## EXERCISE DIRECTIONS
I'd like every entry transcribed word for word, with no pictures.

## DATASET RECORDS

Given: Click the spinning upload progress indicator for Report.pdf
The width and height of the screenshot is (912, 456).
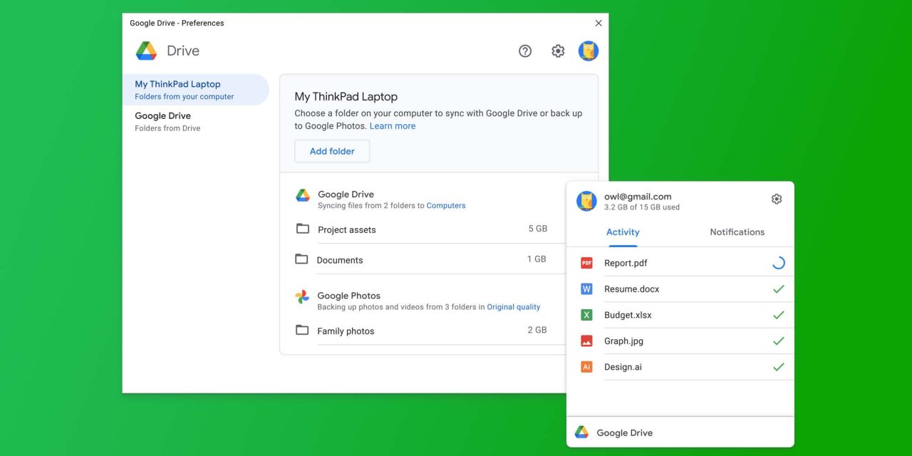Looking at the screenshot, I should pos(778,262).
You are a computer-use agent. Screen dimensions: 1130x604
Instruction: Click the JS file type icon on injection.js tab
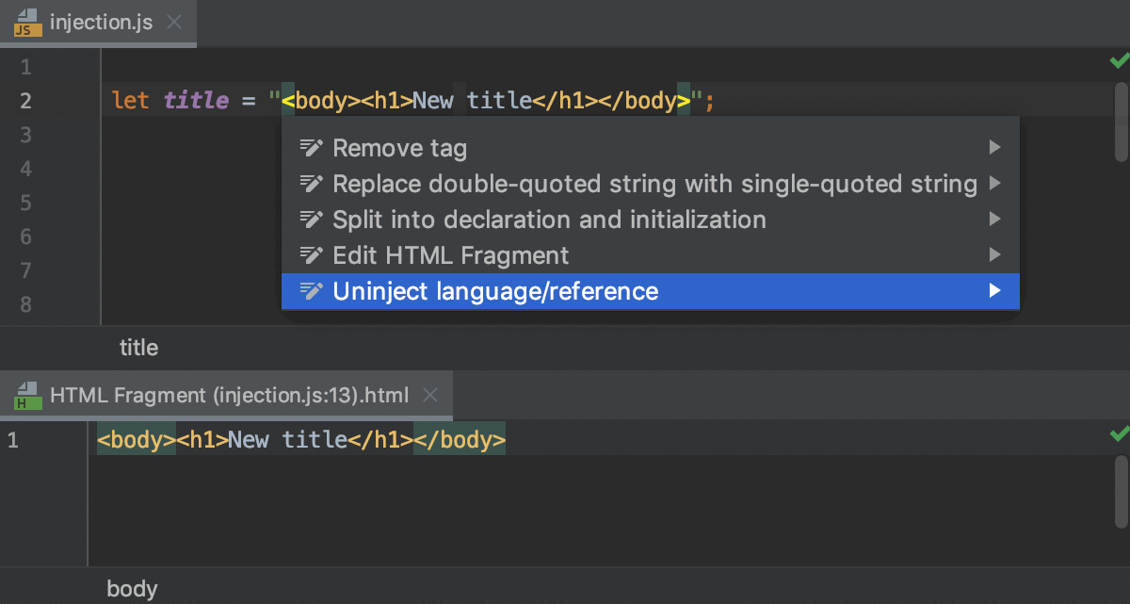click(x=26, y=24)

## RESPONSE TO THE EXERCISE
Given: Click the spinning upload progress indicator for Report.pdf
The width and height of the screenshot is (912, 456).
Looking at the screenshot, I should pos(778,262).
You are a computer-use agent. Screen dimensions: 1130x604
Instruction: Click the JS file type icon on injection.js tab
click(x=26, y=24)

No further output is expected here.